Tristan Tritt’s “Nervous System Overload”

Donna Block
5 min readMay 30, 2023

The concept for this song exemplifies the current state of the social media world, where everyone is being force-fed information at an unsustainable rate.”

Georgia native. Son of Travis Tritt, country music legend, grew up on the road, side stage. Started playing guitar at a young age, lessons from the local guitar shop and your father. Brother of country artist Tyler Reese Tritt. Favorite songs to play with your father and sister?

Ironically enough my father was not a great teacher for guitar, mainly because he learned 100% from his ear. He had a difficult time explaining to me how to play something in technical terms like a music teacher would, however, he did give me some excellent advice: “Learn how to play rhythm first.” As for singing songs with my sister and father, the only one that comes to mind is ‘God Bless America,’ which my father taught me and my sister how to sing on the day of the Twin Tower attacks. Whenever we went on the road with him as kids, he would bring me and Tyler Reese on stage and have us sing it to the giant crowd after the solo acoustic portion of his concert. It still puts a knot in my throat whenever I think of those times.

Moved to the west coast after high school to learn music production and artist management but wanted to be on stage. Passion for rock and roll, musical influences include Motörhead, Ozzy Osborne and Stone Temple Pilots. “I’m doing it MY way,” — being “genuine and authentic” in life and music is a top priority. “I don’t go for the most perfect sounding take, just the one with the most feel…” What’s the best way to capture the feel of a live performance in the studio?

I think whenever you capture a live performance it’s important to truly tune out any major distractions. I thrive on pressure, so focusing on the task at hand and trying to nail the song in a single take is a bit of a rush for me. There are plenty of times when my voice will crack or I might accidentally say the wrong word, but if the recording captures the raw passion of what I’m trying to convey, I’m more than happy to keep it as is. Most people nowadays tend to ‘punch in,’ which allows the singer to perfect every single syllable if needed. It’s very useful, but I still prefer the more human-sounding recording.

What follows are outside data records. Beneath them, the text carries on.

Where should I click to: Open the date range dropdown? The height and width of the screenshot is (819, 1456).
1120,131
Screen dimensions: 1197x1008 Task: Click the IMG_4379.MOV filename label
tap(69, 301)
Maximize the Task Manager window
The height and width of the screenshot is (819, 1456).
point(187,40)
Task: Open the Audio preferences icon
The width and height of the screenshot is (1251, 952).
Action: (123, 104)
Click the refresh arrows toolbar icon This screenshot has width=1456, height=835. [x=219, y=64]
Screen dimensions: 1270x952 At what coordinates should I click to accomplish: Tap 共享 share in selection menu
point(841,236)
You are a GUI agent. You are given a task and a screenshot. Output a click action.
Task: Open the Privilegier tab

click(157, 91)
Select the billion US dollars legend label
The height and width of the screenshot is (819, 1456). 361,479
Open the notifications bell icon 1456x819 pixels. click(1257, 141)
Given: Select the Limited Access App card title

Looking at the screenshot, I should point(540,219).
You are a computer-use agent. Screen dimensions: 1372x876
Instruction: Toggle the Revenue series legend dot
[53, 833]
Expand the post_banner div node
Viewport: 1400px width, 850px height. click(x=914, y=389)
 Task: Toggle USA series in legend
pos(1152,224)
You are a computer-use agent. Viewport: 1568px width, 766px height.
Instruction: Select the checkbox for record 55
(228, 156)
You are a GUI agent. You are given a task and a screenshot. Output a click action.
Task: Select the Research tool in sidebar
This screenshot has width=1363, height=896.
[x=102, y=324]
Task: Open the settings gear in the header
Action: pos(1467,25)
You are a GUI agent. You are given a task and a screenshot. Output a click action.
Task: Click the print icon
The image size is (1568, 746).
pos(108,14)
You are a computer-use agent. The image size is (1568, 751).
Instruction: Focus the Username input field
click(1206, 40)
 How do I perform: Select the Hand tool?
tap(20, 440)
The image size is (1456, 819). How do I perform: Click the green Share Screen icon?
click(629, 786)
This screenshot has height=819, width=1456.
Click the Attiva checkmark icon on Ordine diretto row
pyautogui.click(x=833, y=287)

“Oblivion,” a solo write, produced by Leroy Powell, was influenced by Radiohead and Smashing Pumpkins. “Oblivion comes from a place of love and extreme admiration for someone, but it could also have a more malevolent feel depending on how you interpret it. Musically, this song captured the soundtrack in my head.” How did you choose this to be your debut single?

I wanted something that was very emotional to be my first release. I had recently fallen in love, so God only knows I couldn’t keep this subject matter out of the forefront of my brain. It was an odd choice for most people (releasing a ballad as your debut single), but I still stand by it.

“Nervous System Overload,” co-written with and produced by Steven Patrick Wilson and Kelly Paige, the song captures the chaotic nature of anxiety. “I really believe that this song is my first time getting out of my own comfort zone and discussing subject matter that is truer to my interest and perspective. The concept for this song exemplifies the current state of the social media world, where everyone is being force-fed information at an unsustainable rate. Steven and Kelly allowed me to get weird and push the song to lengths that I could not have, had I not had their support and guidance. This song hits hard and will for sure leave your head buzzing and your ears ringing.” Can you share a fan’s feedback of how the lyrics resonated with them?

The song has been out for about two weeks now, but the amount people singing the lyrics back has truly been incredible to see/hear. The goal was to take a nuanced approach to the way social media and the how digital age have been affecting our mental health and anxiety. The line “this is my own affliction” has a lot of room to be interpreted by the listener. It could be our obsession with vanity or the constant sense of dread from the 24-hour news cycle. Either way, we are feeding into our own masochistic addictions on a regular basis. for some reason or another, I think certain people resonate with that sentiment.

First tour, out with South Carolina band Seven Year Witch. Which venues are on your bucket list?

I actually played the Masquerade in Atlanta recently. Being a Georgia boy, this was a pretty surreal moment playing at such an iconic southern venue. If you had told me three years ago this would even be a possibility, I’d probably say you were full of it. In regard to working with Seven Year Witch, I couldn’t be more thankful for their time and support. They have really made me step up the energy at my shows because if you don’t work hard with them, they will show the crowd how boring your set is compared to theirs. Truly talented individuals.